_Required work_: Please output all the entries word for word, without the pictures.

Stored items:

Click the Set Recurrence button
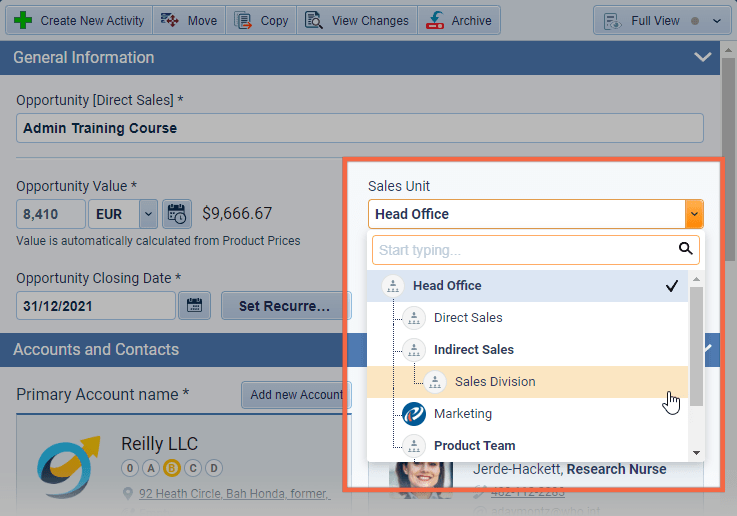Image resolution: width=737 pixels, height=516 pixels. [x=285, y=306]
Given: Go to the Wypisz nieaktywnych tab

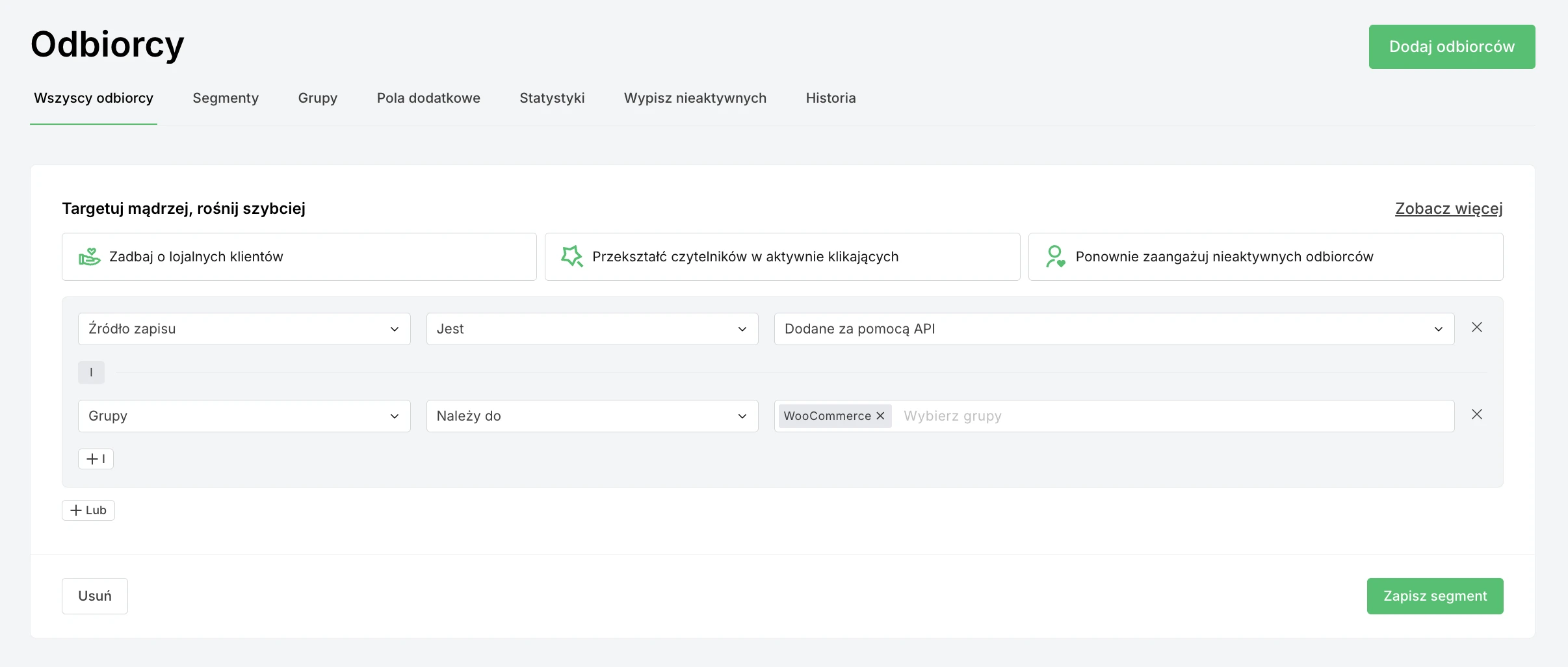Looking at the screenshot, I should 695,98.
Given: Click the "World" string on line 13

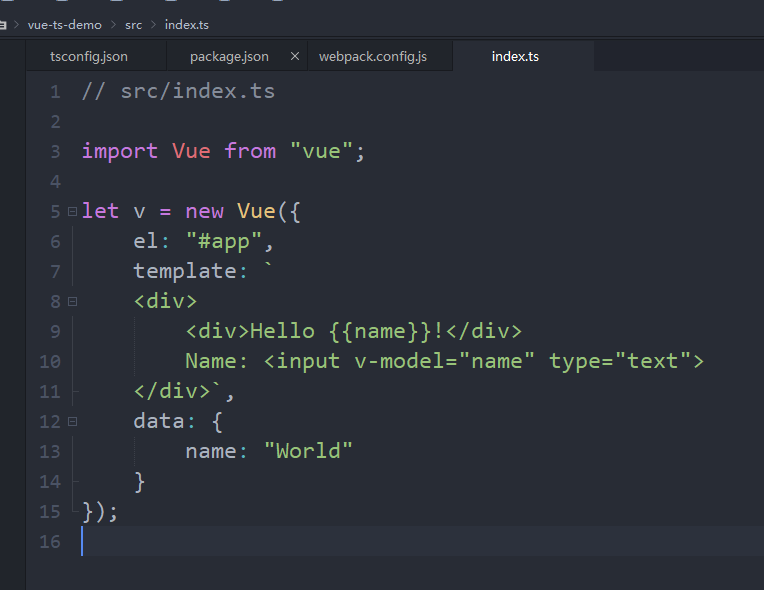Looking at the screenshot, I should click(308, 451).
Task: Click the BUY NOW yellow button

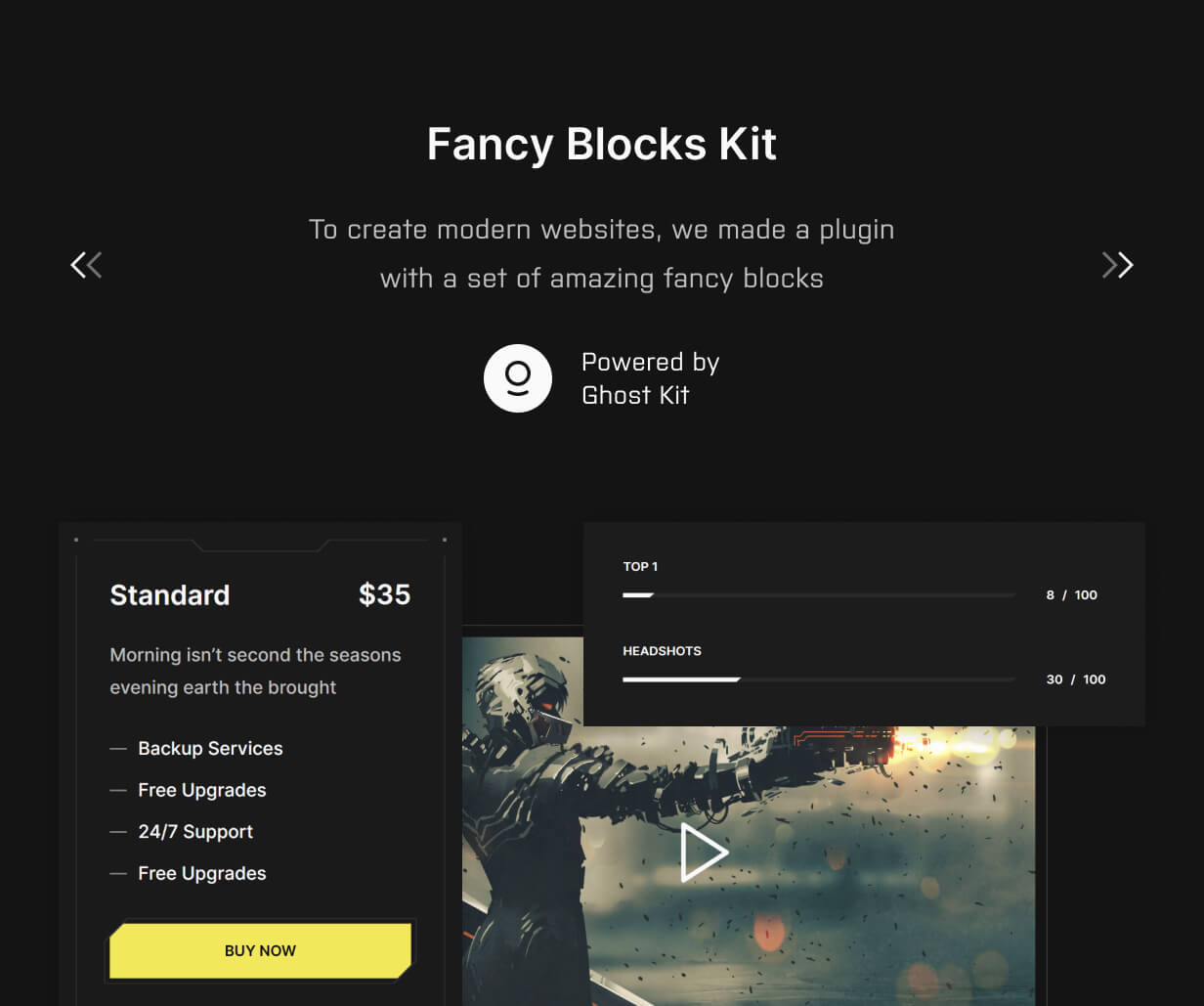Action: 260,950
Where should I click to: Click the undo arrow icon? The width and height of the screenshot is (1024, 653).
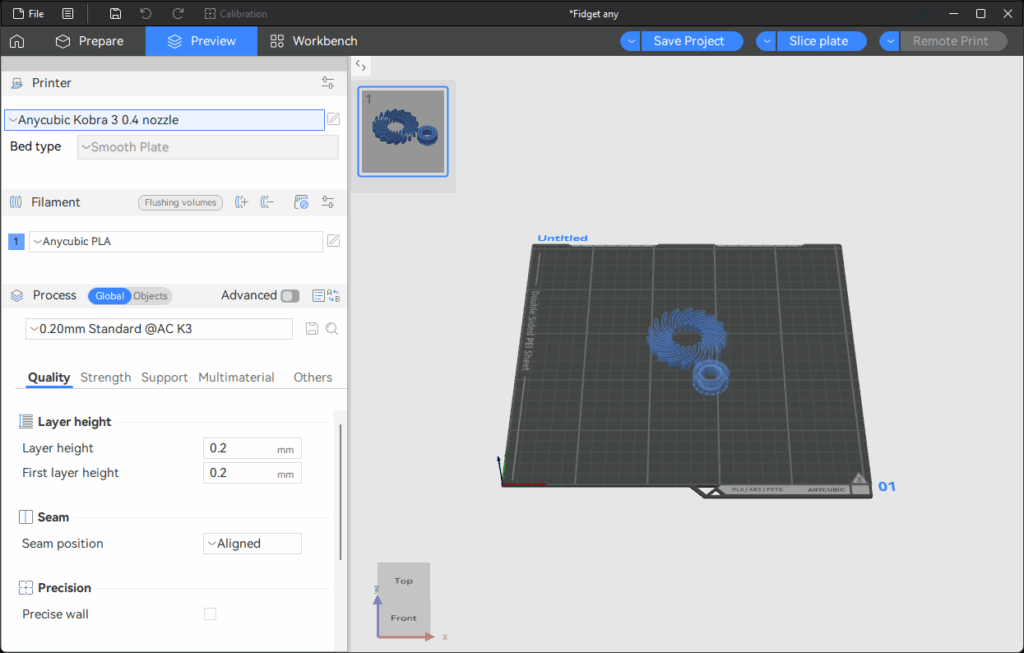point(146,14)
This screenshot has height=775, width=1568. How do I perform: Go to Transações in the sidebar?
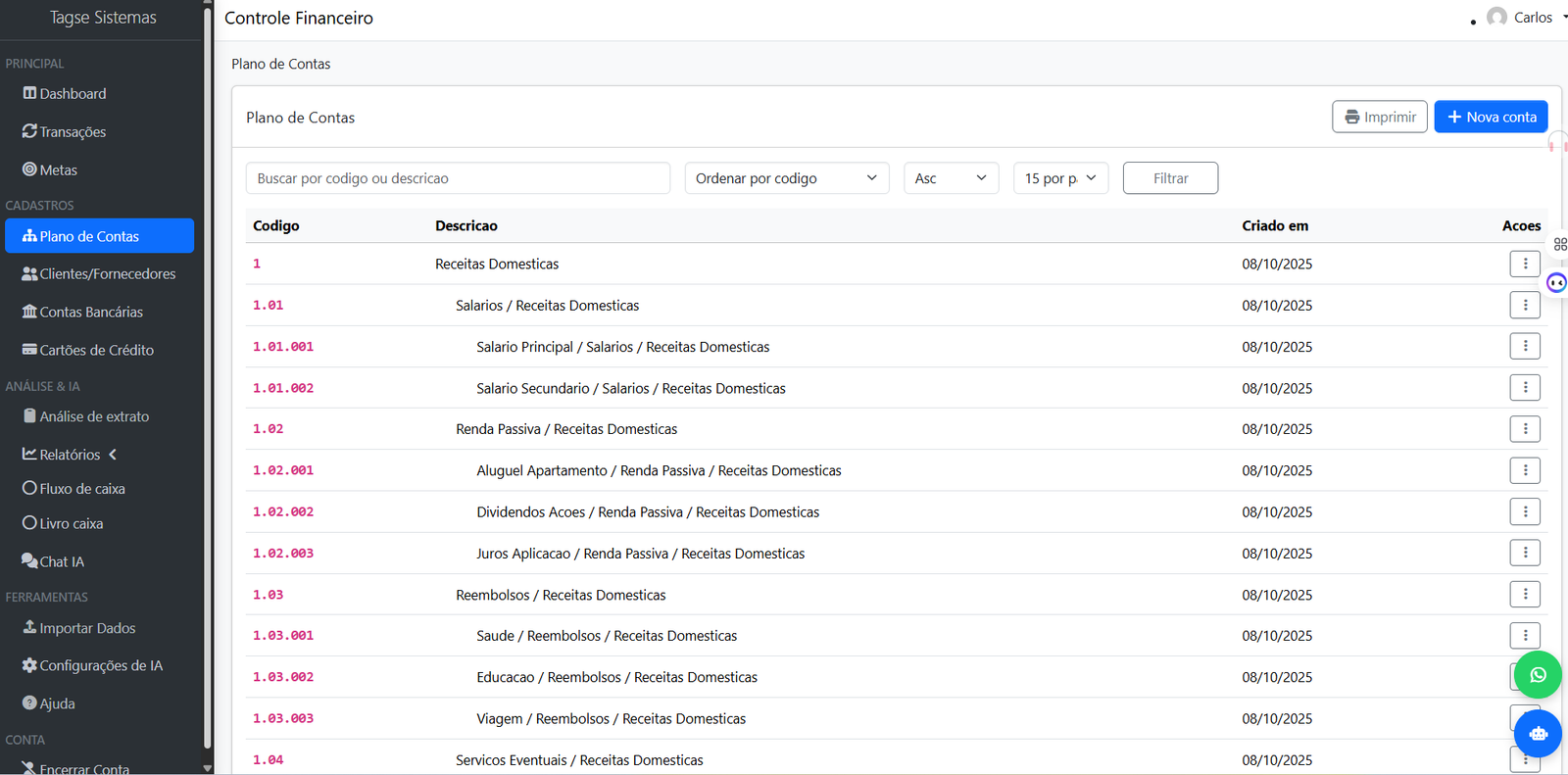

_Result of the task_:
Click the Set Recurrence button
Image resolution: width=737 pixels, height=516 pixels. [x=285, y=306]
Given: Go to the Wypisz nieaktywnych tab

Looking at the screenshot, I should 695,98.
Given: Click the "World" string on line 13

Looking at the screenshot, I should click(308, 451).
Task: Click the BUY NOW yellow button

Action: 260,950
Where should I click to: Click the undo arrow icon? The width and height of the screenshot is (1024, 653).
point(146,14)
This screenshot has height=775, width=1568. How do I perform: Go to Transações in the sidebar?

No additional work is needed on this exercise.